Output only the lines of the entries that follow, starting at the one with "The image size is (675, 534)." and running down to the one with "Task: Increase the 要因 spinner value", both included and unchanged.

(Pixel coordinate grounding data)
•••••
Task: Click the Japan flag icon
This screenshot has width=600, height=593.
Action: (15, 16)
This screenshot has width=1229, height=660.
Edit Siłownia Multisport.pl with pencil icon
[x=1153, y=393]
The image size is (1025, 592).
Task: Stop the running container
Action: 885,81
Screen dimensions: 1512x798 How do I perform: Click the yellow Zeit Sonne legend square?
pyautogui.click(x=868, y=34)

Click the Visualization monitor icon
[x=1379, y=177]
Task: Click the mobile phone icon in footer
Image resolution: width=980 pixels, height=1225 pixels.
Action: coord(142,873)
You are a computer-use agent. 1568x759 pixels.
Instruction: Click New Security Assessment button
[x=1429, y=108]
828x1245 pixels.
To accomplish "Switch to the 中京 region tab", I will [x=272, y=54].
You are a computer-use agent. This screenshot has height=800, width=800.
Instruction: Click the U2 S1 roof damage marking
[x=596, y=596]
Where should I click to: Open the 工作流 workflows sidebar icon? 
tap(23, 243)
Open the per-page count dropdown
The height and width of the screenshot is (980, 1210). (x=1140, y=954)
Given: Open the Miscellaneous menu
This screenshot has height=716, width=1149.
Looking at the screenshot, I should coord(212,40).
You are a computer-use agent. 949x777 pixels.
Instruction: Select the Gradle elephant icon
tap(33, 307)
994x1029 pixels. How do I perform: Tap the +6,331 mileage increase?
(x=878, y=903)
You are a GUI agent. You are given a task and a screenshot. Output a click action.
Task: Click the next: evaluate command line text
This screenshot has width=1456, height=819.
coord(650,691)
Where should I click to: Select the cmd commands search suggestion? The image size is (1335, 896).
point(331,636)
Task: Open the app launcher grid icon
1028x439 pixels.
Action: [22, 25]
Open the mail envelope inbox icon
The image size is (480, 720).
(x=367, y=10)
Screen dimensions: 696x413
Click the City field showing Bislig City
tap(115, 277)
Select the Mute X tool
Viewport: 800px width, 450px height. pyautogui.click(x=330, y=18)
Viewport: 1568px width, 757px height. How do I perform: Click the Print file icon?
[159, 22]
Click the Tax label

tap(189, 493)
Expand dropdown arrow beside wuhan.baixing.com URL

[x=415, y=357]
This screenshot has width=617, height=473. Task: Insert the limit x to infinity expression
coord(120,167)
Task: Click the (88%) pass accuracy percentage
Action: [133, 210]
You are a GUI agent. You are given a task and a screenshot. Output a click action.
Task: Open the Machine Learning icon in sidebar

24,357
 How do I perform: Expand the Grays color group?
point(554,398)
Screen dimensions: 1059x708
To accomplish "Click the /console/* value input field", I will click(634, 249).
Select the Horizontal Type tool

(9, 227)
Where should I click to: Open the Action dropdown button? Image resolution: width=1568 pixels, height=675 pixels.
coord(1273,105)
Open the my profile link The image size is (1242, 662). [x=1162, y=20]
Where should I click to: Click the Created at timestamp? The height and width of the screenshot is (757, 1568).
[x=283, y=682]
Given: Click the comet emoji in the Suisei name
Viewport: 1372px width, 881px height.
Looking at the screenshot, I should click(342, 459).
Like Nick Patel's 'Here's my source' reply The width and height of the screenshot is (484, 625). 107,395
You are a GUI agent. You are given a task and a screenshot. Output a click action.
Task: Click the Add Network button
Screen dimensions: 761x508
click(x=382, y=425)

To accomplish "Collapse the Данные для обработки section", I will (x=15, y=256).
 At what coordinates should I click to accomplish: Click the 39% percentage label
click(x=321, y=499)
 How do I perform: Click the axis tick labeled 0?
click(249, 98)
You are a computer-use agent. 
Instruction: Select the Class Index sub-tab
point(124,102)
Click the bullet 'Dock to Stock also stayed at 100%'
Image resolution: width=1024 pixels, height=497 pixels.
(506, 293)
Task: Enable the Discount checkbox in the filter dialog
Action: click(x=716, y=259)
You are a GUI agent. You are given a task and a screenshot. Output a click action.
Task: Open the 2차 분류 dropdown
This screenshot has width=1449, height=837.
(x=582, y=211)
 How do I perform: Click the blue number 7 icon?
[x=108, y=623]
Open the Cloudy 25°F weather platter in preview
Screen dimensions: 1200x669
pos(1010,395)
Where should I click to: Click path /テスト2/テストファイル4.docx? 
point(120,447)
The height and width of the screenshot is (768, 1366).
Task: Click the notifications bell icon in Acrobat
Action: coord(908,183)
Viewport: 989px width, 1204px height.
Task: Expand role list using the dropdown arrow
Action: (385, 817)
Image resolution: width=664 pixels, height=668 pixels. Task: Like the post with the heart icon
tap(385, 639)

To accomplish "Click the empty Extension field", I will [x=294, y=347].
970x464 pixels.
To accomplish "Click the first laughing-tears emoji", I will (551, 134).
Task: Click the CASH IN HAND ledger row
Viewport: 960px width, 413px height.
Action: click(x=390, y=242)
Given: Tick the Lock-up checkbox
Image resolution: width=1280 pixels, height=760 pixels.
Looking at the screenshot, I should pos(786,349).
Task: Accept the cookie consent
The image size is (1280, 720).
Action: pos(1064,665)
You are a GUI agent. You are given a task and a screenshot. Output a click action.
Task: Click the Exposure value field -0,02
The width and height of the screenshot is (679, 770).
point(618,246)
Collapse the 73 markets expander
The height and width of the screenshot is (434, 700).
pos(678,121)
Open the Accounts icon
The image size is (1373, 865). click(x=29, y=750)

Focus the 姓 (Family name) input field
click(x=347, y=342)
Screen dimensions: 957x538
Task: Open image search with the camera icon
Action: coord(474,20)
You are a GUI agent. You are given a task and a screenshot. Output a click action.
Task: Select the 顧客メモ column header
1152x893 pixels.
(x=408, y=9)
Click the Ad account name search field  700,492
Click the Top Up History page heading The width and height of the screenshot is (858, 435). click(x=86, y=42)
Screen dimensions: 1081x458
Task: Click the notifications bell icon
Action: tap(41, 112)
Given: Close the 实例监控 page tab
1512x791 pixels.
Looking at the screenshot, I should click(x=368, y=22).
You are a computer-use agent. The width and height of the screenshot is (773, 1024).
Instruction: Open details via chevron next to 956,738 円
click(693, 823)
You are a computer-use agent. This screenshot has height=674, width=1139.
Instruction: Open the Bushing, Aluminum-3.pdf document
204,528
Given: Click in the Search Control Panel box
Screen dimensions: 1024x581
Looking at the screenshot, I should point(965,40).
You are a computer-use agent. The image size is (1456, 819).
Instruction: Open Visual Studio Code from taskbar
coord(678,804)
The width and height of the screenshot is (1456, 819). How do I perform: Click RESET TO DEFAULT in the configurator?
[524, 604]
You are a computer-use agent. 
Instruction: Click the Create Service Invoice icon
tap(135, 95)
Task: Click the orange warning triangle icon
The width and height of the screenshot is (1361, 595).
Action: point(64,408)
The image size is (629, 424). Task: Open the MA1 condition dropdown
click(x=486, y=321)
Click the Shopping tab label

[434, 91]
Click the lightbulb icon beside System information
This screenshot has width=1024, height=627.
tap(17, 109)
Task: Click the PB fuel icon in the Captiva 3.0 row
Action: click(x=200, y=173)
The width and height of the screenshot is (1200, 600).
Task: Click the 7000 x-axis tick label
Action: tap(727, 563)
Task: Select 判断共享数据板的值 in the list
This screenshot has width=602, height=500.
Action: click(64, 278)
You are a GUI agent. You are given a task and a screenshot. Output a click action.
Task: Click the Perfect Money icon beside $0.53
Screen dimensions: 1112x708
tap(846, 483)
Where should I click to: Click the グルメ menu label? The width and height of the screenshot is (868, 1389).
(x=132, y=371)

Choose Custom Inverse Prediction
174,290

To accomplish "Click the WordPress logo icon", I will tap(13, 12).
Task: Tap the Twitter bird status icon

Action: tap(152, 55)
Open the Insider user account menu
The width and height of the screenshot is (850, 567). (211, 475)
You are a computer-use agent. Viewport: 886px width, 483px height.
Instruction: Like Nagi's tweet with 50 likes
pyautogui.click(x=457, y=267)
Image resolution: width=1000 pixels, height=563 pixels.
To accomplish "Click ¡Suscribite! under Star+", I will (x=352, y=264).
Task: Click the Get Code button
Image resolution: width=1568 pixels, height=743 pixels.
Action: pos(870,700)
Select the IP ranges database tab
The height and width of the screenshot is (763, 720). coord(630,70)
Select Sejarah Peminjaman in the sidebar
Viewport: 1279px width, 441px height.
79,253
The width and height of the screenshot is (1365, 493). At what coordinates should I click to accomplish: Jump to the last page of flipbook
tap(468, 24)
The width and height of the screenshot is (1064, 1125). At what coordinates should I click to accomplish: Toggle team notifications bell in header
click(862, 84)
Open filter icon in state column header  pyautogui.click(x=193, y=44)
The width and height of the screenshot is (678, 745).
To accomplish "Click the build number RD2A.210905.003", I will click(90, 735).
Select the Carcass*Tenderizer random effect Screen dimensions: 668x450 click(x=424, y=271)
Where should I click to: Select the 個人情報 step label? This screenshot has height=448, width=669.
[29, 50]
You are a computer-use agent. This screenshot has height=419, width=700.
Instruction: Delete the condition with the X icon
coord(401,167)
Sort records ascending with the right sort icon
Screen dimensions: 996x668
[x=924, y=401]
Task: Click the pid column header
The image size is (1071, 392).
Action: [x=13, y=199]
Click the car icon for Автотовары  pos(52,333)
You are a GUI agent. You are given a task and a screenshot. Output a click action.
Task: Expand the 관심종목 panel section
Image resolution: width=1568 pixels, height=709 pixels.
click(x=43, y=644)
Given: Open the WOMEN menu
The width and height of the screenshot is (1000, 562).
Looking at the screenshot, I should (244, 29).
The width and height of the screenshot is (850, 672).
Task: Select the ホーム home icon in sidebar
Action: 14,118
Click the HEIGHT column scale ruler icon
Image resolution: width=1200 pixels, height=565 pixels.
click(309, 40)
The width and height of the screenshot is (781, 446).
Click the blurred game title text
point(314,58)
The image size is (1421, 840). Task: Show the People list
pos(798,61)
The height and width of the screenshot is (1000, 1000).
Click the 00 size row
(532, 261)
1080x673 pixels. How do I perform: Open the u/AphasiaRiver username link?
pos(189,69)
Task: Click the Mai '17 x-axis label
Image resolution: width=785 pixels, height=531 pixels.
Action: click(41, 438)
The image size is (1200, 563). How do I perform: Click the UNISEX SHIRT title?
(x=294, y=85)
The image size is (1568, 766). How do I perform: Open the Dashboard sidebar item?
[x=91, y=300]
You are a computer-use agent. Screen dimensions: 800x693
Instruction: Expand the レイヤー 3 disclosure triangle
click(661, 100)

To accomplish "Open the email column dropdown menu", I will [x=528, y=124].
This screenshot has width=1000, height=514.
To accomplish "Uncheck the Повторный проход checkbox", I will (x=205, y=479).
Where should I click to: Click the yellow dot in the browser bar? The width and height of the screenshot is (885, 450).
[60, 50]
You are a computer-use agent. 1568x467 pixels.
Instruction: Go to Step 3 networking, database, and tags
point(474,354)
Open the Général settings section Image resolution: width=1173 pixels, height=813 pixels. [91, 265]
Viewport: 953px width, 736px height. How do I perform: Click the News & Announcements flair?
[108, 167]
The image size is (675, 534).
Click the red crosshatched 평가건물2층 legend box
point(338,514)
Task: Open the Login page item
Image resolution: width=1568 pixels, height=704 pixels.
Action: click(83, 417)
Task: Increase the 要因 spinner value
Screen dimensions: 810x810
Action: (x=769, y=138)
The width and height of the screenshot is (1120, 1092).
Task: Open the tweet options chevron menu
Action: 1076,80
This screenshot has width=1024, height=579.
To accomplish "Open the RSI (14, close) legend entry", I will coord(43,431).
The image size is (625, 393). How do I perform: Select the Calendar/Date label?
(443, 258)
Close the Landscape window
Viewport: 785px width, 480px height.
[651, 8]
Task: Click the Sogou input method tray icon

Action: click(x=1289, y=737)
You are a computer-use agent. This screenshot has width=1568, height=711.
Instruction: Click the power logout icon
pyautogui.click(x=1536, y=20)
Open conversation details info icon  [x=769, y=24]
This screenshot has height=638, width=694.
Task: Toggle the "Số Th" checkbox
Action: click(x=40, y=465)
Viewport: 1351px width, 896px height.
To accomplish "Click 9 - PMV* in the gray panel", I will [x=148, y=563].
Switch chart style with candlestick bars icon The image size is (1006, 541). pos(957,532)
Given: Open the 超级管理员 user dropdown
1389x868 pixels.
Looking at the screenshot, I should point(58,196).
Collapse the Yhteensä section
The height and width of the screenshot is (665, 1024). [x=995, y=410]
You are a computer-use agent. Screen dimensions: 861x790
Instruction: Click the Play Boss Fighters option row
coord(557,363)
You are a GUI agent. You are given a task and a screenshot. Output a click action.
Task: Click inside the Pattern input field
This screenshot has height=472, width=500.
•••••
→ The answer:
The image size is (675, 534).
Click the red crosshatched 평가건물2층 legend box
point(338,514)
Task: Open the Login page item
Image resolution: width=1568 pixels, height=704 pixels.
Action: click(83, 417)
Task: Increase the 要因 spinner value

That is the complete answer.